Exercise objective:
The entries below are to be copied exactly, with nothing left out.

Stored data

Content starts

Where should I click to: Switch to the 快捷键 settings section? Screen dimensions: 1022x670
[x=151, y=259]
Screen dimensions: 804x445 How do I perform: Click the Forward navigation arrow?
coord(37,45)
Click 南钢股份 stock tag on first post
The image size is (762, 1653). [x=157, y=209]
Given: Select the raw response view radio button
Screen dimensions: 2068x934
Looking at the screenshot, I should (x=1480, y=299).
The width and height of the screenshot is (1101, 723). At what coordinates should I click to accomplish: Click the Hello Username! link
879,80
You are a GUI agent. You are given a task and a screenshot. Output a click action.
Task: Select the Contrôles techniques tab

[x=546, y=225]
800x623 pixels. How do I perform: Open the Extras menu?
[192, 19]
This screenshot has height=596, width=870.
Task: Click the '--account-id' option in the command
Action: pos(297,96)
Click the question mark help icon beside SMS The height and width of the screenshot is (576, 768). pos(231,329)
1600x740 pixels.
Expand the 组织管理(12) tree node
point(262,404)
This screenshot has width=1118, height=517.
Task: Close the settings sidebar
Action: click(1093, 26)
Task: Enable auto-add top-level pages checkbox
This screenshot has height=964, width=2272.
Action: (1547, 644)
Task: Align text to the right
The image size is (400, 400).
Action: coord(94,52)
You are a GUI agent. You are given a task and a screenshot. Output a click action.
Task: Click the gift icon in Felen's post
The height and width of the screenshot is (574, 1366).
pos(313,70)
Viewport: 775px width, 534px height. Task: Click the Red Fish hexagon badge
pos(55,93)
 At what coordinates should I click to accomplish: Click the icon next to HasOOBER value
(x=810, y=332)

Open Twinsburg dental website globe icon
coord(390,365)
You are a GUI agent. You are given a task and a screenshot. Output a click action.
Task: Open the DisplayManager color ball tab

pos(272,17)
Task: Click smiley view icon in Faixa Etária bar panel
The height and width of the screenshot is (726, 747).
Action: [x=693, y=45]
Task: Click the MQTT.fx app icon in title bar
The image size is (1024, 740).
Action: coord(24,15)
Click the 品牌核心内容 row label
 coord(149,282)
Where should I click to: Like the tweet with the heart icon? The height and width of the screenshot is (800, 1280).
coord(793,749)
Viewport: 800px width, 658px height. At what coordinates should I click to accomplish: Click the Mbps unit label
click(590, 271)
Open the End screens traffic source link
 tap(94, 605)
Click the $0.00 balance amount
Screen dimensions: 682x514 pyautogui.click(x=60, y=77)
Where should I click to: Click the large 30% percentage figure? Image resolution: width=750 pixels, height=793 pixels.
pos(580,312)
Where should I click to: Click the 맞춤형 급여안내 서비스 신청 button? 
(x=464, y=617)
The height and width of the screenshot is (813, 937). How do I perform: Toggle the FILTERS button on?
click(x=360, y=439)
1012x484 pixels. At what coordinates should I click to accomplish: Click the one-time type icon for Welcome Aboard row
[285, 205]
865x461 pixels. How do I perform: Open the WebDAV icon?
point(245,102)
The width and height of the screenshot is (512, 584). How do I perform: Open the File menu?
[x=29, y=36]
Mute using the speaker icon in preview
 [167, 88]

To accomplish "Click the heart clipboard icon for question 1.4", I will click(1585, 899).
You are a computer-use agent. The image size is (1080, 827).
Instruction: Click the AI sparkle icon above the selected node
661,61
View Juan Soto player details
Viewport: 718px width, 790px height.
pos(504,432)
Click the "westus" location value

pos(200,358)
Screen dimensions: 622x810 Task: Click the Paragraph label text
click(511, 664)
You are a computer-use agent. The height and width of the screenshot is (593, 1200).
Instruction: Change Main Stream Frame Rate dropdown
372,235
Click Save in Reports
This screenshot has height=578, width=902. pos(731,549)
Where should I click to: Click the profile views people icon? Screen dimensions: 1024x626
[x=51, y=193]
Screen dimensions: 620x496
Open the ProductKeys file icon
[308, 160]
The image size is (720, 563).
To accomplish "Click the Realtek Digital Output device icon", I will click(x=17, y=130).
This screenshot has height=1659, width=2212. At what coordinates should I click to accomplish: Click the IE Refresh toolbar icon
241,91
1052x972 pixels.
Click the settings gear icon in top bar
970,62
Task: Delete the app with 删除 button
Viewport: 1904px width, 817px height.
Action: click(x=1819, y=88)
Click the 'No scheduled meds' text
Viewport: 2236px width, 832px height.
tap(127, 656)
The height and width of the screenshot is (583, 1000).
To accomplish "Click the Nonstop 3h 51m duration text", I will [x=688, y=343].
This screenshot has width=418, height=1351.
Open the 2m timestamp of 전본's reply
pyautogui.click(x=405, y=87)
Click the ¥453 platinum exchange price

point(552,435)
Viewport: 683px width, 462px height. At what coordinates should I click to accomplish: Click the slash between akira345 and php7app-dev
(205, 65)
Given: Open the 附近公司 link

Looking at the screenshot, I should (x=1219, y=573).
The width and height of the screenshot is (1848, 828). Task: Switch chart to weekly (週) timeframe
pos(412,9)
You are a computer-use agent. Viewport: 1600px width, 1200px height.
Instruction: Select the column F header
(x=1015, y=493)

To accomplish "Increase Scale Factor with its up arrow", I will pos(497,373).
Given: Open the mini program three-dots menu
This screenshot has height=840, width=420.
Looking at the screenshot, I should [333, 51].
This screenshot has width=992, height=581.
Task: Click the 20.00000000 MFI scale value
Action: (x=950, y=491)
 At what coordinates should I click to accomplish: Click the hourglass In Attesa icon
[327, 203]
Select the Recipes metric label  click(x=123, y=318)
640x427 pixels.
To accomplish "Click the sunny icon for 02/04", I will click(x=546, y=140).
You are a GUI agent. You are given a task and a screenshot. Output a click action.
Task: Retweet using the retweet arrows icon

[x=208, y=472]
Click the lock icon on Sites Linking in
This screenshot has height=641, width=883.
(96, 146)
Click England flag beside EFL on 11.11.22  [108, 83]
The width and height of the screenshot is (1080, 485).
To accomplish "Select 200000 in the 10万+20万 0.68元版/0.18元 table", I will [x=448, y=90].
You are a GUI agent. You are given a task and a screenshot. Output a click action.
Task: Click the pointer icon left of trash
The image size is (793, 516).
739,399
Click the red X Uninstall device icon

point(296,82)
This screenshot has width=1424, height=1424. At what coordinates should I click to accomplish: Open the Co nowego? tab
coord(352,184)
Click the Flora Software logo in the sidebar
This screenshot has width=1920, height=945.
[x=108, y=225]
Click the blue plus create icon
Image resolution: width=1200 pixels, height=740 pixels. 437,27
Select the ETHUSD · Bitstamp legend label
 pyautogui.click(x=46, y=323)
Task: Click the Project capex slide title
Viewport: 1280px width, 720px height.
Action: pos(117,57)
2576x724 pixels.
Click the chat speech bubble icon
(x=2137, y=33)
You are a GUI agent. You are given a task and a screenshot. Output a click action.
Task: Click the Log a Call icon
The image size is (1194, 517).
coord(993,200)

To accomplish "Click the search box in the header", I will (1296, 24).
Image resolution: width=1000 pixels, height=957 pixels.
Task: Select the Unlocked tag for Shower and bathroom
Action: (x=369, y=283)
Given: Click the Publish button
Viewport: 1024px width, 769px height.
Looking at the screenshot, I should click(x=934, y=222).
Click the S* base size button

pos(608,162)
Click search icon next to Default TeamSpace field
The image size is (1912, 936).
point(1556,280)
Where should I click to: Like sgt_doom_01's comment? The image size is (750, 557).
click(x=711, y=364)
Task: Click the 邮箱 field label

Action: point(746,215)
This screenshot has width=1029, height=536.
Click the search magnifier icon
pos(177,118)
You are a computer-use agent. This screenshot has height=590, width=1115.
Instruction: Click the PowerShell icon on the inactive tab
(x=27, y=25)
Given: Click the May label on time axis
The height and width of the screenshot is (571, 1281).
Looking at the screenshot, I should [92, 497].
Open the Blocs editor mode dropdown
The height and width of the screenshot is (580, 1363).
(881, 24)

Content ends

Task result:
Where should I click to: Switch to the 快捷键 settings section? Screen dimensions: 1022x670
[x=151, y=259]
Screen dimensions: 804x445 How do I perform: Click the Forward navigation arrow?
coord(37,45)
Click 南钢股份 stock tag on first post
The image size is (762, 1653). [x=157, y=209]
Given: Select the raw response view radio button
Screen dimensions: 2068x934
Looking at the screenshot, I should (x=1480, y=299).
The width and height of the screenshot is (1101, 723). At what coordinates should I click to accomplish: Click the Hello Username! link
879,80
You are a GUI agent. You are given a task and a screenshot. Output a click action.
Task: Select the Contrôles techniques tab

[x=546, y=225]
800x623 pixels. How do I perform: Open the Extras menu?
[192, 19]
This screenshot has height=596, width=870.
Task: Click the '--account-id' option in the command
Action: pos(297,96)
Click the question mark help icon beside SMS The height and width of the screenshot is (576, 768). pos(231,329)
1600x740 pixels.
Expand the 组织管理(12) tree node
point(262,404)
This screenshot has width=1118, height=517.
Task: Close the settings sidebar
Action: click(1093, 26)
Task: Enable auto-add top-level pages checkbox
This screenshot has height=964, width=2272.
Action: (1547, 644)
Task: Align text to the right
The image size is (400, 400).
Action: coord(94,52)
You are a GUI agent. You are given a task and a screenshot. Output a click action.
Task: Click the gift icon in Felen's post
The height and width of the screenshot is (574, 1366).
pos(313,70)
Viewport: 775px width, 534px height. Task: Click the Red Fish hexagon badge
pos(55,93)
 At what coordinates should I click to accomplish: Click the icon next to HasOOBER value
(x=810, y=332)

Open Twinsburg dental website globe icon
coord(390,365)
You are a GUI agent. You are given a task and a screenshot. Output a click action.
Task: Open the DisplayManager color ball tab

pos(272,17)
Task: Click smiley view icon in Faixa Etária bar panel
The height and width of the screenshot is (726, 747).
Action: [x=693, y=45]
Task: Click the MQTT.fx app icon in title bar
The image size is (1024, 740).
Action: coord(24,15)
Click the 品牌核心内容 row label
 coord(149,282)
Where should I click to: Like the tweet with the heart icon? The height and width of the screenshot is (800, 1280).
coord(793,749)
Viewport: 800px width, 658px height. At what coordinates should I click to accomplish: Click the Mbps unit label
click(590, 271)
Open the End screens traffic source link
 tap(94, 605)
Click the $0.00 balance amount
Screen dimensions: 682x514 pyautogui.click(x=60, y=77)
Where should I click to: Click the large 30% percentage figure? Image resolution: width=750 pixels, height=793 pixels.
pos(580,312)
Where should I click to: Click the 맞춤형 급여안내 서비스 신청 button? 
(x=464, y=617)
The height and width of the screenshot is (813, 937). How do I perform: Toggle the FILTERS button on?
click(x=360, y=439)
1012x484 pixels. At what coordinates should I click to accomplish: Click the one-time type icon for Welcome Aboard row
[285, 205]
865x461 pixels. How do I perform: Open the WebDAV icon?
point(245,102)
The width and height of the screenshot is (512, 584). How do I perform: Open the File menu?
[x=29, y=36]
Mute using the speaker icon in preview
 [167, 88]

To accomplish "Click the heart clipboard icon for question 1.4", I will click(1585, 899).
You are a computer-use agent. The image size is (1080, 827).
Instruction: Click the AI sparkle icon above the selected node
661,61
View Juan Soto player details
Viewport: 718px width, 790px height.
pos(504,432)
Click the "westus" location value

pos(200,358)
Screen dimensions: 622x810 Task: Click the Paragraph label text
click(511, 664)
You are a computer-use agent. The height and width of the screenshot is (593, 1200).
Instruction: Change Main Stream Frame Rate dropdown
372,235
Click Save in Reports
This screenshot has height=578, width=902. pos(731,549)
Where should I click to: Click the profile views people icon? Screen dimensions: 1024x626
[x=51, y=193]
Screen dimensions: 620x496
Open the ProductKeys file icon
[308, 160]
The image size is (720, 563).
To accomplish "Click the Realtek Digital Output device icon", I will click(x=17, y=130).
This screenshot has height=1659, width=2212. At what coordinates should I click to accomplish: Click the IE Refresh toolbar icon
241,91
1052x972 pixels.
Click the settings gear icon in top bar
970,62
Task: Delete the app with 删除 button
Viewport: 1904px width, 817px height.
Action: click(x=1819, y=88)
Click the 'No scheduled meds' text
Viewport: 2236px width, 832px height.
tap(127, 656)
The height and width of the screenshot is (583, 1000).
To accomplish "Click the Nonstop 3h 51m duration text", I will [x=688, y=343].
This screenshot has width=418, height=1351.
Open the 2m timestamp of 전본's reply
pyautogui.click(x=405, y=87)
Click the ¥453 platinum exchange price

point(552,435)
Viewport: 683px width, 462px height. At what coordinates should I click to accomplish: Click the slash between akira345 and php7app-dev
(205, 65)
Given: Open the 附近公司 link

Looking at the screenshot, I should (x=1219, y=573).
The width and height of the screenshot is (1848, 828). Task: Switch chart to weekly (週) timeframe
pos(412,9)
You are a computer-use agent. Viewport: 1600px width, 1200px height.
Instruction: Select the column F header
(x=1015, y=493)

To accomplish "Increase Scale Factor with its up arrow", I will pos(497,373).
Given: Open the mini program three-dots menu
This screenshot has height=840, width=420.
Looking at the screenshot, I should [333, 51].
This screenshot has width=992, height=581.
Task: Click the 20.00000000 MFI scale value
Action: (x=950, y=491)
 At what coordinates should I click to accomplish: Click the hourglass In Attesa icon
[327, 203]
Select the Recipes metric label  click(x=123, y=318)
640x427 pixels.
To accomplish "Click the sunny icon for 02/04", I will click(x=546, y=140).
You are a GUI agent. You are given a task and a screenshot. Output a click action.
Task: Retweet using the retweet arrows icon

[x=208, y=472]
Click the lock icon on Sites Linking in
This screenshot has height=641, width=883.
(96, 146)
Click England flag beside EFL on 11.11.22  [108, 83]
The width and height of the screenshot is (1080, 485).
To accomplish "Select 200000 in the 10万+20万 0.68元版/0.18元 table", I will [x=448, y=90].
You are a GUI agent. You are given a task and a screenshot. Output a click action.
Task: Click the pointer icon left of trash
The image size is (793, 516).
739,399
Click the red X Uninstall device icon

point(296,82)
This screenshot has width=1424, height=1424. At what coordinates should I click to accomplish: Open the Co nowego? tab
coord(352,184)
Click the Flora Software logo in the sidebar
This screenshot has width=1920, height=945.
[x=108, y=225]
Click the blue plus create icon
Image resolution: width=1200 pixels, height=740 pixels. 437,27
Select the ETHUSD · Bitstamp legend label
 pyautogui.click(x=46, y=323)
Task: Click the Project capex slide title
Viewport: 1280px width, 720px height.
Action: pos(117,57)
2576x724 pixels.
Click the chat speech bubble icon
(x=2137, y=33)
You are a GUI agent. You are given a task and a screenshot. Output a click action.
Task: Click the Log a Call icon
The image size is (1194, 517).
coord(993,200)

To accomplish "Click the search box in the header", I will (1296, 24).
Image resolution: width=1000 pixels, height=957 pixels.
Task: Select the Unlocked tag for Shower and bathroom
Action: (x=369, y=283)
Given: Click the Publish button
Viewport: 1024px width, 769px height.
Looking at the screenshot, I should click(x=934, y=222).
Click the S* base size button

pos(608,162)
Click search icon next to Default TeamSpace field
The image size is (1912, 936).
point(1556,280)
Where should I click to: Like sgt_doom_01's comment? The image size is (750, 557).
click(x=711, y=364)
Task: Click the 邮箱 field label

Action: point(746,215)
This screenshot has width=1029, height=536.
Click the search magnifier icon
pos(177,118)
You are a computer-use agent. This screenshot has height=590, width=1115.
Instruction: Click the PowerShell icon on the inactive tab
(x=27, y=25)
Given: Click the May label on time axis
The height and width of the screenshot is (571, 1281).
Looking at the screenshot, I should [92, 497].
Open the Blocs editor mode dropdown
The height and width of the screenshot is (580, 1363).
(881, 24)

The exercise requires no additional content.